I am reading the memoir Berlin Embassy, written by American diplomat William Russell and published in 1941. There are many similarities between Trump and Hitler. One big difference: the Germans did not have the soul-shattering historical example of Hitler — we do. We know what happens when a maladjusted clown is given the reins of a world superpower. But this post is about refugees, namely Jewish refugees struggling to escape the Nazis.
In this passage, Russell describes his job in the immigration section of the Berlin Embassy. It is August 31, 1939, the day before the Germans invaded Poland and WWII began:
A small woman, dressed in black and wearing thick spectacles, moved forward to the desk. “My husband is in the concentration camp at Dachau,” she said simply, in a low voice. “Tell me what I can do to help him get out.”
“What’s his registration number?” Joe asked.
“Eight thousand four hundred and ten, Polish quota,” the woman said.
“I’m sorry,” Joe answered sympathetically, “There are thousands of applicants registered before your husband. He has at least eight years to wait.”
The expression on the woman’s face showed that she did not believe Joe’s words. “But you will just have to do something,” she insisted. “He will die there. If war comes, they will never let him out of that place.”
Joe shook his head slowly.
The little woman began to cry as she gathered up the letters which she had spread out on the desk. She fumbled with the papers and when she had them all in her pocket-book she walked away.
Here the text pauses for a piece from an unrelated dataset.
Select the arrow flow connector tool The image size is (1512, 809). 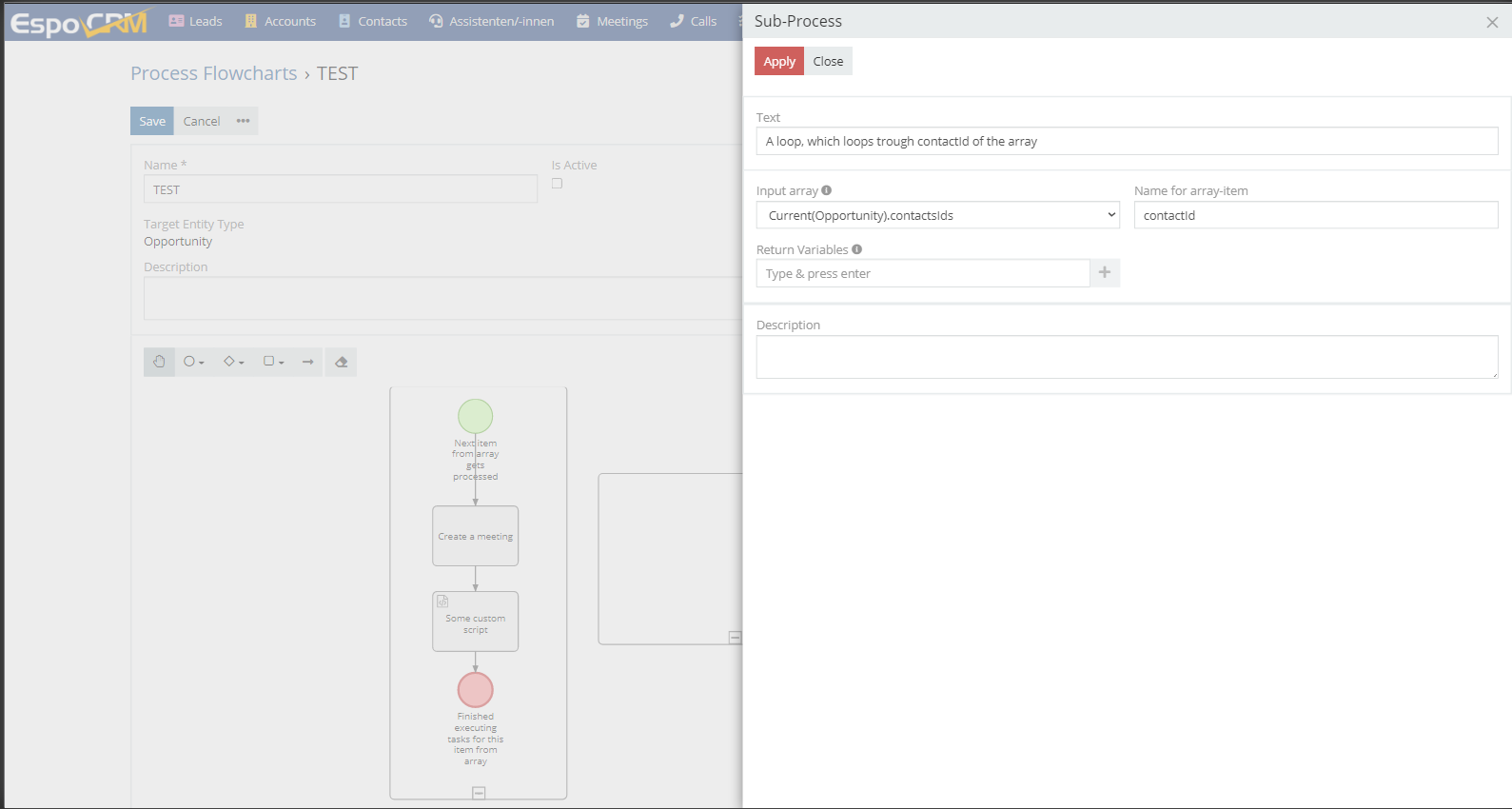pos(307,362)
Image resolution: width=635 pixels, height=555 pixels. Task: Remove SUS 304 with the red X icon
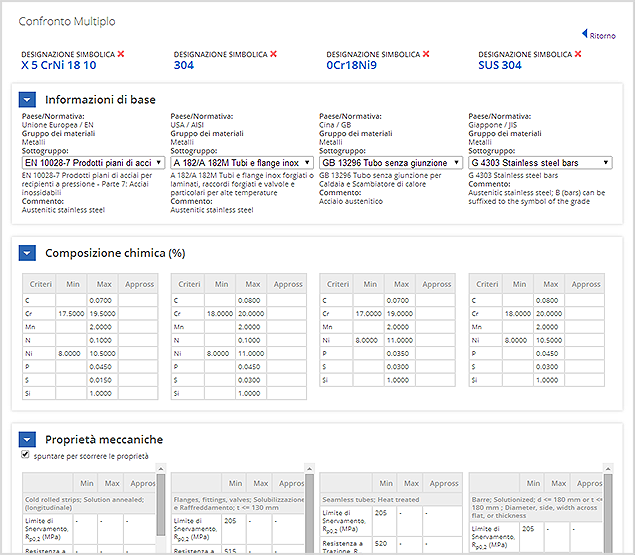coord(578,54)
It was like that all day, everyday, in our Embassy.
Some demanding. Some pleading. Some trying bribes. Some too wrought-up to speak. All wanting the same precious thing. A visa for the United States.
Russell wrote, “We did what we could within the American quota laws.” He went on:
All of our consulates in Germany had the same problem. Refugees were to be found in every nook and cranny of their buildings, many of them begging to be allowed to spend the night under the safety of Uncle Sam’s roof. When we opened the Consular section of the Embassy one morning in Berlin we found that a terrified Jew had spent the week end with us.
One reason we were so popular: There was no European country which would admit a German or a Polish Jewish refugee unless he could first show that he was registered with the American Consulate for an immigration visa.
We had worked for two years day and night to help the immigrants. We worked Saturdays and we worked Sundays and we took work home with us to try to cope with the mounting piles of affidavits and correspondence. Our United States Senators and Representatives loaded down our mails with demands for assistance to this or that refugee. We did what we could to handle the flood of petitions and affidavits which poured in on us from all parts of the United States. We did what we could to help the worst cases; we gave visas by the thousands.
I think there is no decent American living who could have worked in our Berlin Immigration section without acquiring a deep hatred for the government which drove these people like cattle from unfriendly consulate to unfriendly consulate, from blocked border to blocked border. Nothing was too petty for the mighty German government so long as it could do some harm to a harried Jew.
In the future, will we be generous and decent or will we be petty? American voters will decide on Tuesday.